Функционирует при финансовой поддержке Федерального агентства по печати и массовым коммуникациям

ПОДЛИННАЯ РЕАЛЬНОСТЬ ГАЗДАНОВА И МИРЧИ ЭЛИАДЕ


Чем более тонко человек ощущает наличие иного мира, тем легче ему преодолеть границу привычного, чем глубже он в тот мир проникает, тем сложнее ему поведать согражданам о том, что ему открылось — ибо иной мир «всерьез» может быть описан лишь при помощи символов. Тем не менее, «сакральный» опыт есть у каждого. Иногда он «отражается» в виде прямого свидетельства, в виде «рассказа очевидца», чему примером небезызвестные былички, не пытающиеся объяснять сущность таинственного, а лишь в безыскусной форме повествующие о событиях, далеко выходящих за рамки обычного. Подобный опыт и попытки его изложения не являются прерогативой лишь посвященных. Однако две крайности — примитивное видение «профанов» и зачастую «птичий язык» «посвященных» — не всегда позволяют читающему «доверять и понимать». Человек же, наделенный ко всему прочему еще и творческим даром, исчерпав возможности прямого свидетельства об увиденном, услышанном и почувствованном и убедившись в неадекватности прямого перевода с языка символов, обращается в конце концов к свидетельству литературному, художественному (именно так произошло и с Мирчей Элиаде и, например, с Альфредом Хейдоком). В этом случае литературный текст на первый взгляд выступает почти исключительно как средство донести до читателя тайное знание, облаченное уже не в символическую, но в образную форму, он позволяет зафиксировать проявления иной реальности, вместе с тем всегда оставляя автору возможность сделать вид, что все им написанное — лишь плод его буйной фантазии, а вовсе не раскрытие тайн.

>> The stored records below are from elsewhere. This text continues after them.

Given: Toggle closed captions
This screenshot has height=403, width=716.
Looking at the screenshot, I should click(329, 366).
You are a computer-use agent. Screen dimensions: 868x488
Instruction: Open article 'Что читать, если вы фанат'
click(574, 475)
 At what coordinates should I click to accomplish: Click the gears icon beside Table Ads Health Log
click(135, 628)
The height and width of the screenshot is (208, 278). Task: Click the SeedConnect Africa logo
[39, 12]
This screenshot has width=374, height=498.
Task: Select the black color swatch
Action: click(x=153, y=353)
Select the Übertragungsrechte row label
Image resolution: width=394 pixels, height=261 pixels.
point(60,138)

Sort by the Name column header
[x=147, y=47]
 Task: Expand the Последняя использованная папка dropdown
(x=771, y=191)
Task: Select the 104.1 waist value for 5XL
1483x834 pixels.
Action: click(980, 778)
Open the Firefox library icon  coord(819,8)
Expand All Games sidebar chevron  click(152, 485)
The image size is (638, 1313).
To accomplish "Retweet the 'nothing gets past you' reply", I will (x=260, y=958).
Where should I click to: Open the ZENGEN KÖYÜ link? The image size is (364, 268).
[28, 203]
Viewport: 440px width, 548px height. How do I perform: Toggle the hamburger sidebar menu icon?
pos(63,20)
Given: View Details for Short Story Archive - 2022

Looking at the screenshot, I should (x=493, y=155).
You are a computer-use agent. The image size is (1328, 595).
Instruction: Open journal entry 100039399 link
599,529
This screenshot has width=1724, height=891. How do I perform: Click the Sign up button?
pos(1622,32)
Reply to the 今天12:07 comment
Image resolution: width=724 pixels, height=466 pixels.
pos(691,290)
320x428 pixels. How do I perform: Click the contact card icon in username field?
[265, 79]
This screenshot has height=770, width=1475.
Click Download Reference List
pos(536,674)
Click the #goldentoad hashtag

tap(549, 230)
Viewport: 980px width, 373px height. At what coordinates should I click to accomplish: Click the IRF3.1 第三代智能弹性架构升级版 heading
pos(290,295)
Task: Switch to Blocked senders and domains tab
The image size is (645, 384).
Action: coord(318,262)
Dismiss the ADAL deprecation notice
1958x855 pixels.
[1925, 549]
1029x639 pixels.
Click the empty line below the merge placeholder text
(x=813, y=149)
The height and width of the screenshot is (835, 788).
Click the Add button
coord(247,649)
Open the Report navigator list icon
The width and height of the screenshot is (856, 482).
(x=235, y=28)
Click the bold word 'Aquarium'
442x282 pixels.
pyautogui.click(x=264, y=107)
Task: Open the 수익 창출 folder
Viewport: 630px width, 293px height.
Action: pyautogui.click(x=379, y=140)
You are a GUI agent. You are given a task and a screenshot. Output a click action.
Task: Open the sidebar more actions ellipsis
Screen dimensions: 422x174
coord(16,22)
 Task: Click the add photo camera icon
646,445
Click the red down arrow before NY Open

Писатели, вступая в игру с окружающей нас реальностью, любят объяснять правила этой игры с позиции «здравого смысла», как его понимает — в их представлении — некий гипотетический читатель. То есть писатель, со своей стороны, заранее соглашается с тем, что кому-то герои, события и обстоятельства, им описанные, покажутся чересчур фантастическими; в то же время ему самому они таковыми не кажутся, просто у него иной опыт видения мира, иная оптика.

Однако он вынужден, точнее, волен иногда учитывать привычку обыденного сознания соотносить прочитанное с повседневностью. Чтобы читателя в собственном его жизненном опыте, слишком обычном, окончательно не разочаровать, писатель и прибегает к некоторым реверансам, позволяющим читателю воспринимать прочитанное как нечто, к «действительности» отношение имеющее лишь постольку поскольку.

«Я знаю, что все случившееся в те времена, вся история Великого музыканта и обстоятельства, сопровождавшие ее, не могли произойти утром или после обеда — это были ночные вещи, скорее похожие на ошибки воображения, чем на действительность, — или на воспоминания, видоизменяющие все и придающие ему ту определенную окраску и тот вид, которых оно не могло иметь на самом деле», — сообщает Гайто Газданов в рассказе «Великий музыкант» (III, 197). Подобные полупризнания-полуоправдания рассыпаны и в других его произведениях. Здесь же, в этой отчасти запутанной фразе, речь идет об «ошибках» воображения, видоизменяющих все, воображения, которое, как известно из Даля, есть «способность изображать в уме чувственные и отвлеченные предметы; возможность сочетания и мысленного живописания умственных картин». Добавим — не только в уме, но и на бумаге, на которой посредством слов запечатляются образы воображаемого. О каких же «ошибках» можно говорить применительно к художественному отражению картины мира? Именно о тех, которые позволяют художнику видеть мир по-иному, не как другие, то есть в его подлинной таинственной сущности. Именно это имел в виду Элиаде, говоря о двух полюсах метафизики — ночном и дневном, и о том, что литературное воображение — исключительно мифологизированное. Для Элиаде это означает — подлинное, ибо реальность мифоло гическая только и есть подлинная реальность. Писатель и ученый в Мирче Элиаде сходятся на территории мифа (определение Клода-Анри Роке)[1].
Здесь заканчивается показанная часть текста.